• Requirements
1. In the Xserve errata, what highest sound pressure level did the white box reach when remeasured after the fixes?
2. Please write the next part of the Xserve errata, picking up right after its final sentence.

• Extract

- - - -

Errata and clarification: Xserve heat, noise and power

news
Nov 17, 20066 mins

This errata to my Xserve review is not a result of any feedback from Apple Computer.

Yesterday, working with a new reference workstation from AMD gave me a reason to put a 2U Woodcrest (3 GHz Core 2 Duo Xeon) white box server back in my rack. When I benchmarked the Intel and AMD machines against each other, the AMD absolutely blew the wings off the Xeon box. The margin was way too wide to credit to AMD’s engineering ingenuity. I uncovered a serious flaw in that Woodcrest 2U server that invalidates the testing I’ve done on it to date. That server was the baseline for the noise, heat and power tests I ran on Xserve. I have re-run the tests from scratch and my findings are below.

For those interested, I detail the problems I found with the Woodcrest 2U server and the fixes I applied and the end of this post.

After the fixes, the 2U Woodcrest server’s power utilization characteristics were a much nearer match for Xserve’s. The white box’s power floor rose to around 280 watts, within reasonable reach of Xserve’s 300 watt floor. The white box’s power ceiling rose to around 400 watts, right in line with Xserve.

Noise was a tougher nut to crack than power because the chassis are so different. I originally gave Xserve a non-scientific statistical handicap for being a 1U server: A 1U server requires more and smaller fans spinning at higher RPMs than a 2U server with identical components. And of course, 1U offers the unique benefit of doubling rack density. Compared to the white box’s original measured 56 dBA, Xserve’s 65 dBA was reasonably classified as “loud.” Remeasuring the white box after the fixes were applied, its highest sound pressure level rose to 61 dBA. A 5 dBA difference is easily perceptible, but I would judge Xserve’s noise level to fit within the 1U/2U handicap.

I decided to take an entirely different tack with heat. I hypothesized that Xserve’s heat, not getting blown far from its chassis by the strong exhaust fans common to other designs, was pooling at the back, causing the steel at the rear of the machine to get quite hot (118 degrees F was my highest external reading, and I expect it’s hotter inside). I surmised that the hot case metal warms thermal sensors that consequently make the fans spin faster. That would explain why Xserve’s fan speeds rise in a sort of “runaway” pattern. It takes a lot of extra oomph for even a big gang of little fans to cover the distance from the drive bays to the back panel, and it’s not as if there’s nothing in the way. By the time the forced air makes it to the back of the case, it’s reduced to a puff, and the case metal turns into a radiator.

It was a lot easier to test this hypothesis than it was to come up with. I clamped a small desk fan to the rear left corner of Xserve and positioned it to blow air horizontally across the rear panel. It was a kludge and I know that a more elegant solution would produce more dramatic results, but I proved my theory. My measure of effectiveness was Xserve’s fan RPM. Within about 20-30 seconds of turning on the external fan, Xserve’s internal fans began slowing down. The fans still spun up to react to increases in demand, but the fan speed curve fit the rise and fall of compute demand more tightly.

Incidentally, Xserve took a good couple of minutes to react to turning off the external fan. Perhaps it takes a while for the metal to heat up again.

- - - -

• Collected data

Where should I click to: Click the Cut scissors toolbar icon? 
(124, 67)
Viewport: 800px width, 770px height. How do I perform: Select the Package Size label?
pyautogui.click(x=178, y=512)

- - - -

• Task responses
1. 61 dBA.

2.
I’m intentionally leaving out a lot of details, like testing first with lowered room temperature and nosing Xserve directly into the chilled air path, and turning on a powerful ceiling fan. None of these worked as consistently as the breeze across Xserve’s backside. I’m sure that admins will write me to say that anyone worth his or her salt makes sure that there is a brisk airflow behind machines, or that they use closed racks with strong and constant forced air. Anyone running Xserve in an enterprise data center or high-performance computing cluster doesn’t need to give Xserve any special consideration.

My advice reaches out to people running Xserve in places that are designed for habitability, not for the optimal operation of server equipment. I think that a small business, a shop with widely-distributed server stacks or individuals working with Xserve installed in workstations (referring to furniture) should know that the kind of rear airflow I described–blowing across, not into or away from the back of the system–seems to help cool and quiet Xserve during periods of heavy demand.

I will integrate abridged text from these new findings into my original review. I apologize to Apple and to readers for these errors.

The noise, temperature and power readings that I had taken from a white box Woodcrest (3 GHz Core 2 Duo Xeon) rack server to use as a baseline were flawed. The white box system came to me with the BIOS set to its factory defaults, the BMC (baseboard management controller) set to its defaults, and Windows Server 2003 already installed. I formatted the drive and reinstalled Windows, as I always do, and that went without incident. On returning the Woodcrest server to my rack, I followed my habit of checking the motherboard vendor’s Web site for updates. There were two, one each for the BIOS and the BMC, along with a new version of the system’s management console.

I discovered that firmware defaults that were previously not exposed for user adjustment were so conservative that the machine operated at, practically speaking, a desktop power profile. The yellow/red border temperature thresholds were set much lower than Apple’s, so the white box machine spent much of its time throttled back to prevent overheating. Likewise, the CPUs were configured to enter a HALT state whenever possible. As a result, the Woodcrest white box originally ran cooler and drew less power than Xserve and was considerably quieter.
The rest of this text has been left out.